Now we are looking at the onions, spinach, and part of the shallot row behind the spinach. These I planted May 7th. Red Sails lettuce, planted last August, can be seen to the immediate right of the shallots. As I wrote earlier, it did not grow well in the fall and I just left it there over winter underneath Reemay cloth. When I uncovered it in April it was as I had left it, so I decided to see if it would grow, and it surprised me. It is time for a final harvest and freeze of the spinach as it will go to seed shortly. The last-August planted lettuce that you see here is amazingly non-bitter still, and about to go to seed as well. It was a combination of serendipity and a seat of the pants experiment.


Finally, we can see several vegetables in this last picture: broccoli, with the foreground leaves being eaten down by insects, and yet unless we get a real heat wave there will be a good harvest in a couple of weeks; lettuce, which is also succession planted with the oldest going to seed; brussels sprouts behind the broccoli, and cabbage behind some spinach that I planted last fall which is now going quite well to seed.
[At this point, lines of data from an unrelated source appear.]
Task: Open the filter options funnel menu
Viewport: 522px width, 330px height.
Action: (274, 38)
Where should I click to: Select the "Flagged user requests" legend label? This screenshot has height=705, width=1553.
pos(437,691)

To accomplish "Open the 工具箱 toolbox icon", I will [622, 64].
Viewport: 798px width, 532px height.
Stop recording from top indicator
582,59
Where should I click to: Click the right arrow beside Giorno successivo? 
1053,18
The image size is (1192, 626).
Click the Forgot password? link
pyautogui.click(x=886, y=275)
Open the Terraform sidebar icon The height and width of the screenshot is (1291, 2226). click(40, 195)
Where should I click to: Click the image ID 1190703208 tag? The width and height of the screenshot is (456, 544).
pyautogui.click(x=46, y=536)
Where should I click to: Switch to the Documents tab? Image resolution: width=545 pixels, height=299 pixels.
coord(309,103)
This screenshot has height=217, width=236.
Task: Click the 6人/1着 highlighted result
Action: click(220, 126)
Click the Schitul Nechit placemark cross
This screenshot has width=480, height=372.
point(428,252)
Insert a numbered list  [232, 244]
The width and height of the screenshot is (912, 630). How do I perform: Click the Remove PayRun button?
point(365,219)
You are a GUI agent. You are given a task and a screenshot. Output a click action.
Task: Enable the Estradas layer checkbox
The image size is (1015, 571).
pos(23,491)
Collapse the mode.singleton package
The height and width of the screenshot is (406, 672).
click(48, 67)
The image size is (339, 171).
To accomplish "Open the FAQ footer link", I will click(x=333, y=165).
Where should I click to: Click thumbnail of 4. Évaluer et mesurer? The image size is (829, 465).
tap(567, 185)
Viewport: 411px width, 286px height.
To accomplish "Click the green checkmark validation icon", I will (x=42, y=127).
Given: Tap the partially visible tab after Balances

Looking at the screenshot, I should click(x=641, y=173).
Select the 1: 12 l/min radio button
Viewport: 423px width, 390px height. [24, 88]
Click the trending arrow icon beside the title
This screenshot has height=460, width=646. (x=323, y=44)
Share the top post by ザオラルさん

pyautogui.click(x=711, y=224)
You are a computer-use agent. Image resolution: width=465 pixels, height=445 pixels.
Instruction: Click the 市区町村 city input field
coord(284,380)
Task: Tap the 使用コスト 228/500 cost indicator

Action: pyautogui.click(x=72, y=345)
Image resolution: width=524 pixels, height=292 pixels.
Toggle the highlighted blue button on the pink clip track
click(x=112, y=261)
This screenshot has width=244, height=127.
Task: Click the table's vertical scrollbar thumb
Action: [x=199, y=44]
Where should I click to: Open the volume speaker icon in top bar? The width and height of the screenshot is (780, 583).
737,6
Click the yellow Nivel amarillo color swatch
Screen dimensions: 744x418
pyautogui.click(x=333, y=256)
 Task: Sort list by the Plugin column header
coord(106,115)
I haven’t shown cucumbers or squash, but they are here. At this time of year it’s difficult to keep greens going in succession planting in the ground, so I’m going to try to plant them in flats and keep them cool if possible during the sprouting period, down cellar. 

The ecologists tell us that there is less species diversity on islands than on the mainland. When the Audubon Christmas bird count is done each year, that seems to confirm it. As for vegetable gardening, I've given up on a few species, so my garden is less diverse. I would grow corn if I could reliably keep the raccoons and earworms out of it, but I can’t, at least not without more effort than it’s worth. So I don't do it any more, although back in the 1980s I devoted an entire garden plot to it. I've given up on winter squash, also; not that it can't be grown here--it does well, in fact--but I find that I don't eat it. No eggplant this year, either, though for no good reason. One year, enthused over heirloom tomato varieties offered by members of the Seed Savers Exchange--I offered heirloom dry beans when I was a member in the 1980s and 1990s--I must have nursed thirty different varieties from seed to garden, just to see which ones did the best in this microclimate which is not, as someone once said, the tomato capitol of the planet. On a smaller scale I did the same with heirloom beans. One of the lessons learned is that a single growing year is not enough time to test a variety. How does it perform in a hot year, how does it do in a cool one? A wet one, a dry one? With a side dressing of fertilizer or without? When planted early or late? In soil that is more acidic or less? How does it respond to mulch? And so forth. Those continuous experiments with varieties, to see which grow best (and taste best), as well as continuous selection of the most vigorous, early, disease-free plants for seed, have served to make a better yielding, more efficient, and tastier produce garden. 

I didn't intend to make a longitudinal study when I started here in 1980, but it's happened. I have the yearly records, also, first kept in a notebook by hand, and then on the computer. At some point, when I have more time on my hands, I may post them on this blog for future reference, though with the caveat that what has worked for me over here on this island in eastern Penobscot Bay will not work the same way for you over there, wherever you may be.